Cela n’éclaire pas plus votre lanterne ? Formulons-le différemment. Vous avez une question sur la maintenance courante ? Sur la sécurité ? Sur le budget annuel gravitant autour de TGV ? Patrick Dehaene est votre homme. Tombé dans le « chaudron » TGV dès la fin des années 1980 au technicentre Bischheim (Alsace), son transfert au Technicentre Sud-Est Européen (TSEE), auprès des pionniers de la maintenance grande vitesse, achève sa formation. Ce sont eux qui « lui ont appris le job », aime-t-il à rappeler fièrement.

Un parcours d'exception

Le TGV est le fil conducteur de son parcours : Patrick Dehaene a, depuis ses débuts, connu toutes les mises en service commercial à l’exception du TGV Sud-Est. Producteur maintenance, il a exercé dans pas moins de 8 technicentres TGV, TER et Fret. Un parcours d’exception auquel il convient d’ajouter une expérience à l’international lors d’une mission auprès de la filiale Thalys au sein de l’atelier TGV SNCB de Forest, situé près de Bruxelles.

  • 2004

    DET au technicentre Nord-Pas-de-Calais (clients TER, Fret et TGV)

  • 2007

    Directeur Antenne Nord-Est Proximités puis responsable STF 3 TGV à Forest (Thalys)

  • 2014

    DET au technicentre industriel d’Hellemmes (Eurostar, TGV et Infra)

  • 2017

    Contributeur Matériel au plateau Ouigo puis RIC à la direction du Matériel

Des JO à Eurostar en passant par Tanger ou Madrid

Quant aux temps forts de sa carrière ? Patrick Dehaene les énumère volontiers :  les JO d’Albertville en 1992 avec des TGV alpins pleins à craquer, son arrivée au technicentre du Landy, où le ciment n’était pas encore sec, pour la mise en route du TGV Nord, le prototype TGV 2 niveaux, la formation des Coréens, la recherche de disponibilité des TGV sur la façade Atlantique, la concurrence à Bruxelles-Midi, la rénovation Eurostar, le plateau Ouigo, les missions ponctuelles à Tanger ou Madrid…

« Nul n’aurait parié sur un tel développement ! »

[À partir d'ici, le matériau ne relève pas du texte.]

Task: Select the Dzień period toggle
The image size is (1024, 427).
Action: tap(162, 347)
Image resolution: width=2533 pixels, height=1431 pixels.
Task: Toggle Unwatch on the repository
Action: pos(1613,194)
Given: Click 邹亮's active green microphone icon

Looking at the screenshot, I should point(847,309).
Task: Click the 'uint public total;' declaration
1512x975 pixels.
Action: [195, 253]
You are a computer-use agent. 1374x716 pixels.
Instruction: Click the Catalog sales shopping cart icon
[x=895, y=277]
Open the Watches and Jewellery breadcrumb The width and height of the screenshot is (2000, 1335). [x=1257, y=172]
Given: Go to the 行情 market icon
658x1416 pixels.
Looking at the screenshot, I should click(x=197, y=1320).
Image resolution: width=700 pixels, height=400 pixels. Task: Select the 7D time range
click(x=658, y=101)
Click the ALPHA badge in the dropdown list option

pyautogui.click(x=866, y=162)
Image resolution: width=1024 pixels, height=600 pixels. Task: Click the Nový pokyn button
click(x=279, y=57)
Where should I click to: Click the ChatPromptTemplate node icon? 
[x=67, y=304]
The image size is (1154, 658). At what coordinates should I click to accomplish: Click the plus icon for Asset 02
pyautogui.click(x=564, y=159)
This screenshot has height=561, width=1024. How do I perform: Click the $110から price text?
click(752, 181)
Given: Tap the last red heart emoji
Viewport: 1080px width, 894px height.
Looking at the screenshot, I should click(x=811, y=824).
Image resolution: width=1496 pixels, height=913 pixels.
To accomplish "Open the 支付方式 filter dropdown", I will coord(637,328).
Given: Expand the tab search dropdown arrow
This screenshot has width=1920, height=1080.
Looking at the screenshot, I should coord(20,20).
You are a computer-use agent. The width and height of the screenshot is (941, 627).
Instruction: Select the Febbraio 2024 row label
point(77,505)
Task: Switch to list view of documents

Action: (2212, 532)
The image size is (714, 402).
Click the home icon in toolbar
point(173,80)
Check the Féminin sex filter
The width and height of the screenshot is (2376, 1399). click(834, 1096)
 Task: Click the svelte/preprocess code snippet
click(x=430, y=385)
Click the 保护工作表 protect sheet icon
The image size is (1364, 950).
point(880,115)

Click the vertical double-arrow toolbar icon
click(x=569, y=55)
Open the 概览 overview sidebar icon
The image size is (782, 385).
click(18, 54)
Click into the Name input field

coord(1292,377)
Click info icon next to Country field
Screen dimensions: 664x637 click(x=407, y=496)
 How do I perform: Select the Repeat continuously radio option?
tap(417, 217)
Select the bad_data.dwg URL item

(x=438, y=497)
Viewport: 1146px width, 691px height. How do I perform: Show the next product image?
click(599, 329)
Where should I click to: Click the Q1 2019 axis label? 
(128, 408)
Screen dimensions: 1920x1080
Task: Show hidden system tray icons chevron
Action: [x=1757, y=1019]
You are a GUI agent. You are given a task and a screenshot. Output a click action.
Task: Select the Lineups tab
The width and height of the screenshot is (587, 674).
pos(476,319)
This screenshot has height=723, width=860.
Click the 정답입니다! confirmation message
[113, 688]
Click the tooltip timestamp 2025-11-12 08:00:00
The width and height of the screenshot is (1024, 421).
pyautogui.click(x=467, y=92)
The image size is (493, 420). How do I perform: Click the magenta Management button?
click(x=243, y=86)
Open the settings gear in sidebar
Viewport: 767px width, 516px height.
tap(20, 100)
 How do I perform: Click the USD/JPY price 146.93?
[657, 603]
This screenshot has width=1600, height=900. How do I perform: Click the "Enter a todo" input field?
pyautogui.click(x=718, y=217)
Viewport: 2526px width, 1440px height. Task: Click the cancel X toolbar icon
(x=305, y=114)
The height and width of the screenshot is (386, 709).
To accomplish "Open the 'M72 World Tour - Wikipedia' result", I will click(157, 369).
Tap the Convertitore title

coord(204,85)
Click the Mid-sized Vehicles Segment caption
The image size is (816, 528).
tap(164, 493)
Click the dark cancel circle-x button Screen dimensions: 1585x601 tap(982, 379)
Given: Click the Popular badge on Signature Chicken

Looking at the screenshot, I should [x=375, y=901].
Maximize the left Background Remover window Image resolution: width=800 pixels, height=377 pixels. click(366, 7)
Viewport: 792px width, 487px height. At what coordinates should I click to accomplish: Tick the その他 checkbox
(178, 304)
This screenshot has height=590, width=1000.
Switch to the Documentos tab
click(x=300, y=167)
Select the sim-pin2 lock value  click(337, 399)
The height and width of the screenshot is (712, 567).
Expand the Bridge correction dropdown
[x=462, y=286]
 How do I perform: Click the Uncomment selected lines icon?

Au milieu de tous ces glorieux souvenirs, il y en a un à la saveur toute particulière :  la manifestation « 10 ans de TGV » à Villeneuve-St-Georges, près de Paris.  « Cet événement marquait la fin de l’apprentissage et des expérimentations, se souvient Patrick Dehaene. Le succès du TGV allait crescendo, il attirait de plus en plus de clients. »

Il poursuit : « Deux modifications techniques — la suspension pneumatique et l’agrandissement du bar — répondaient aux attentes des voyageurs, mais, en revanche, les rames 1re classe protocolaires n’avaient pas rencontré un franc succès. Quant au TGV expérimental de nuit, il fut boudé par les “sacs à dos-baskets”. » Il en faut plus néanmoins pour qu’il perde espoir, car, à la même époque, le TGV Atlantique est une réalité, le TGV Nord approche, le prototype TGV 2 niveau stationne dans son site. « Réunis autour du “boss”, nous savions que l’avenir s’annonçait passionnant et qu’il nous guiderait vers d’autres challenges. Mais nul n’aurait parié sur un tel développement ! ».